Steve Hackett,
The TVD Interview

“Light industrial heavy metal, that’s me!” says Steve Hackett with a laugh. Progressive rock has always been about contradictions like this. “Progressing” in this genre has meant looking to the past and synthesizing it with the present to create music of the future. In this synthesis, the familiar becomes an unexpected adventure. And Hackett is more certain than ever that in order to undertake this adventure, one has to continue to look back in order to move forward. That’s the impetus behind the virtuoso musician’s Genesis Extended tour which commences at The Lincoln Theatre on Wednesday, (3/26) in Washington, DC.

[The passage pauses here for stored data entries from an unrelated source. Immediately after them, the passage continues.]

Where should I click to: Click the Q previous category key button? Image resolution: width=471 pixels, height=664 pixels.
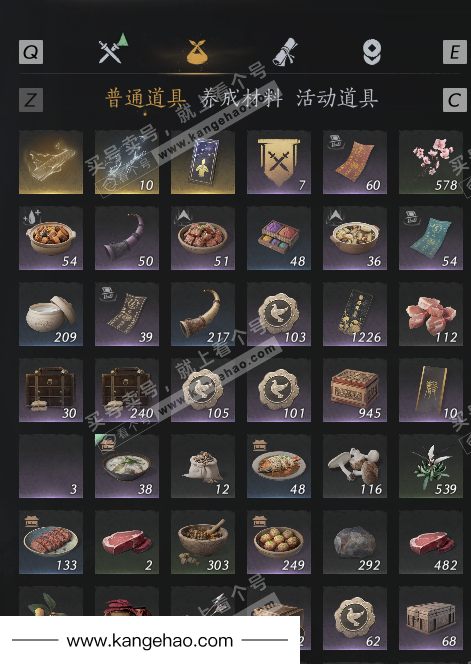(31, 52)
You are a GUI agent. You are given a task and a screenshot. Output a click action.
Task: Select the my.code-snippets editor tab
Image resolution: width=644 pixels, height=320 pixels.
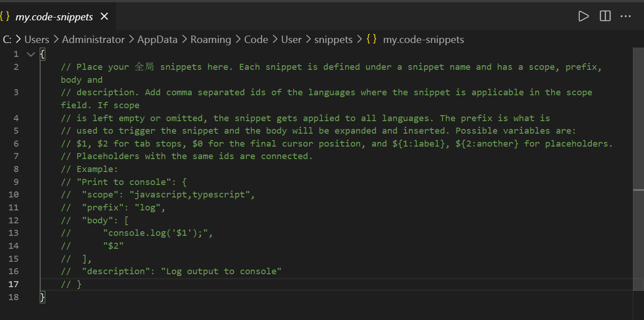[x=54, y=17]
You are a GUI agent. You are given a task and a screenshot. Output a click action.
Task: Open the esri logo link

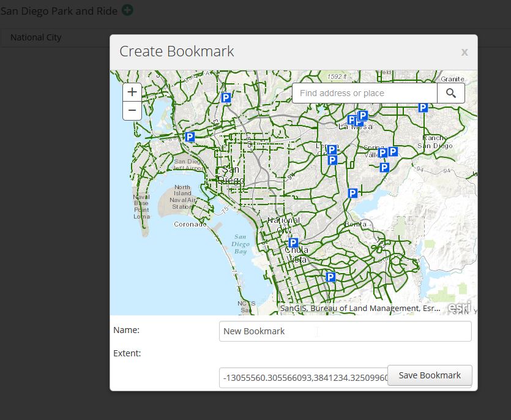point(460,307)
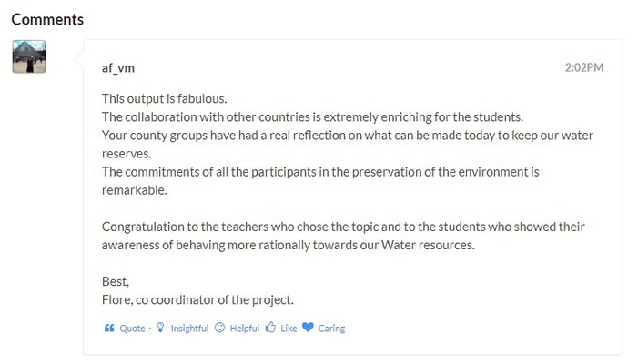Click the "collaboration with other countries" sentence

313,116
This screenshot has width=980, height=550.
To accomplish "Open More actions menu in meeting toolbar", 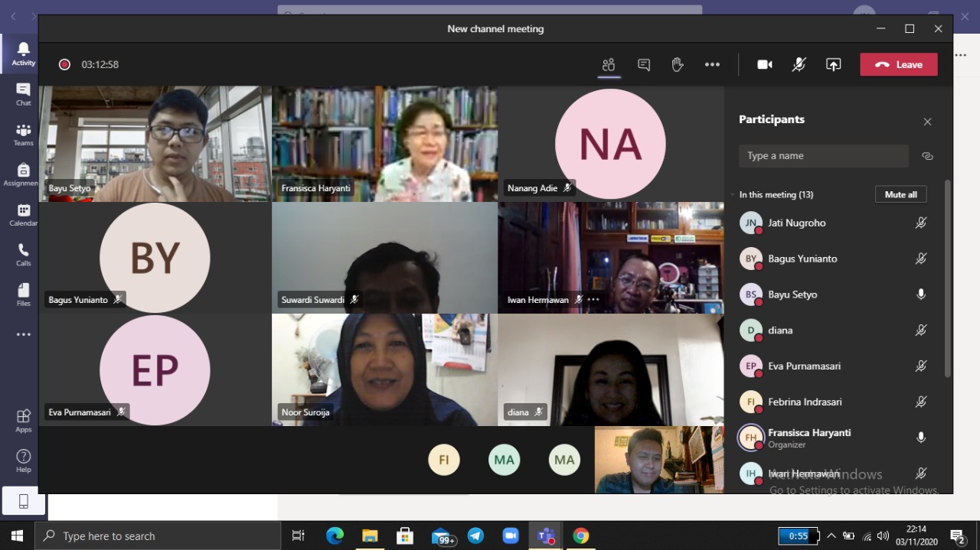I will pyautogui.click(x=712, y=65).
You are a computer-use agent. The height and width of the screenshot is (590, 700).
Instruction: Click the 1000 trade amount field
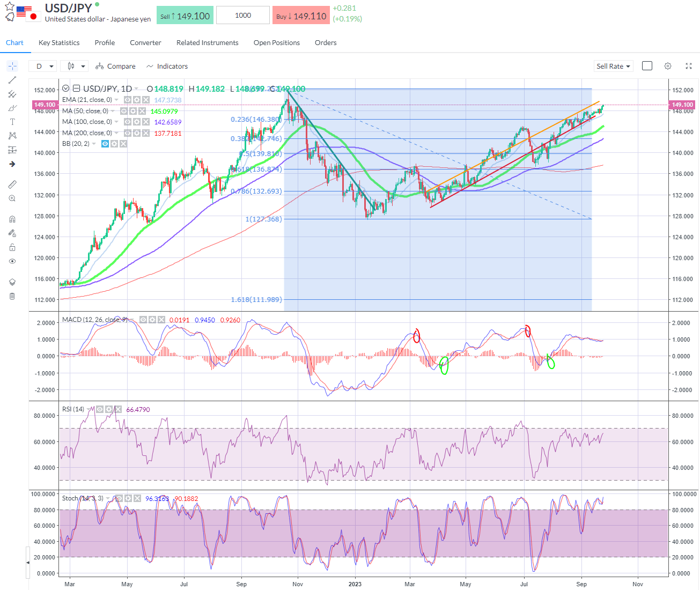coord(242,15)
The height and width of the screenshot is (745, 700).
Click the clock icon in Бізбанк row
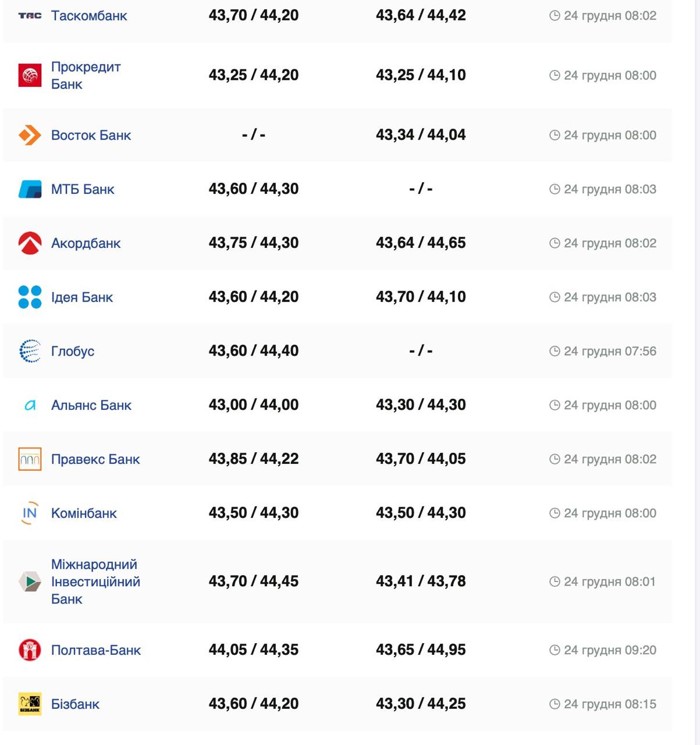[x=555, y=704]
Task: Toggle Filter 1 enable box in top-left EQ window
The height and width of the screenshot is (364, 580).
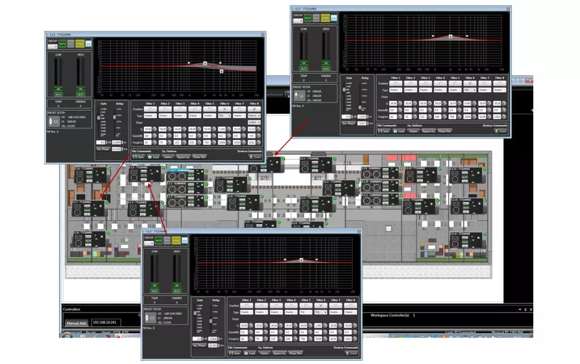Action: (x=150, y=109)
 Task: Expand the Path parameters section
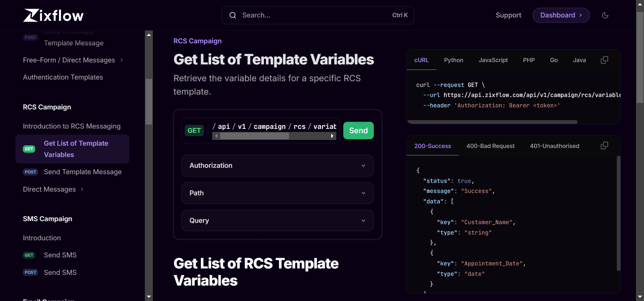coord(277,193)
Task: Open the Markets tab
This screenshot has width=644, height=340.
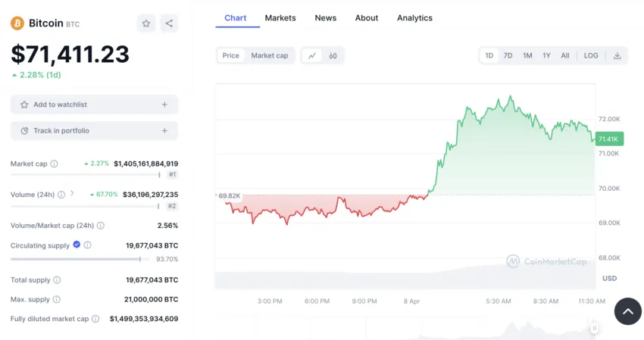Action: click(280, 17)
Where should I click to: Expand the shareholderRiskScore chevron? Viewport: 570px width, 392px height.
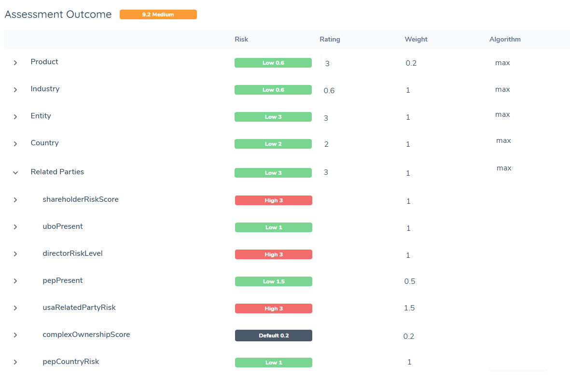(x=15, y=200)
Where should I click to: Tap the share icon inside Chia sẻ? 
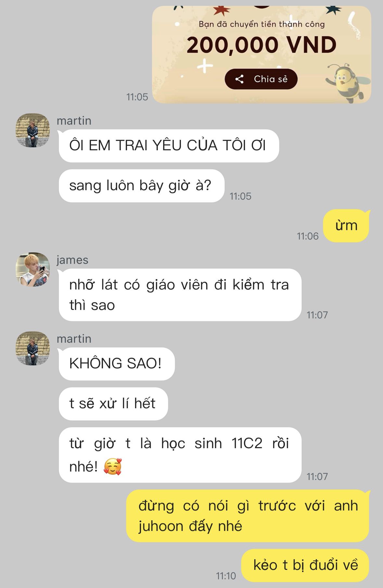point(239,79)
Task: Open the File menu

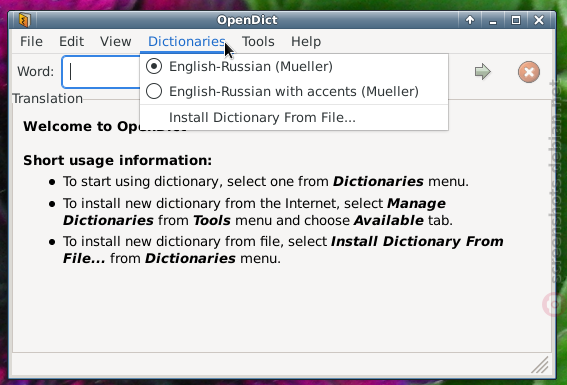Action: 31,42
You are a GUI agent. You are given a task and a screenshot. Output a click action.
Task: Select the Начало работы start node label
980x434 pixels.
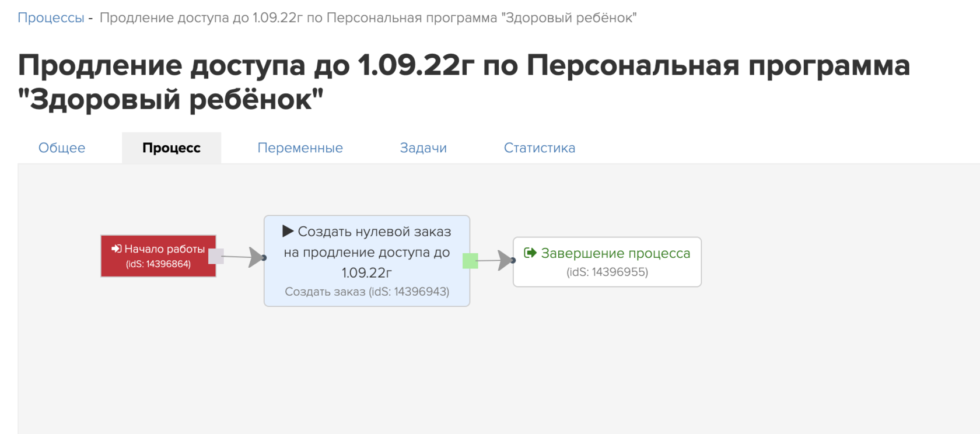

The Genesis Extended tour embodies the contradictions that continue to make progressive rock so compelling. Genesis Revisited II, the follow-up to 1996’s Watcher of the Skies: Genesis Revisited, forms the lion’s share of the music featured on the new tour. These are “test tube baby” versions of Genesis songs that bring new life to the music from his tenure as lead guitarist for Nursery Cryme-through-Seconds Out-era Genesis (with a few songs outside that era included at fans’ requests). Hackett endeavors to give fans a true Genesis experience and, thanks to his unflagging perfectionism, that’s exactly what he delivers. 

But why does Hackett continue to carry the “classic” Genesis torch after an acrimonious departure from the band over thirty-five years ago? For Hackett, it’s just about honoring the music and his role in creating it. Talking with Hackett just days before the US leg of Genesis Extended tour begins, he spoke with us about the prodigious talents he assembled for the concerts, the way fan interactions have shaped the music, and why authenticity is just about the most important thing to him these days. 

As I was getting ready to talk to you, I remembered back to college, and how my male friends were surprised that I was into progressive rock as much as they were.

It’s funny, it is the denizen mainly of males of a certain age, isn’t it? That’s something that I never quite understood but, nevertheless, that’s the way it is.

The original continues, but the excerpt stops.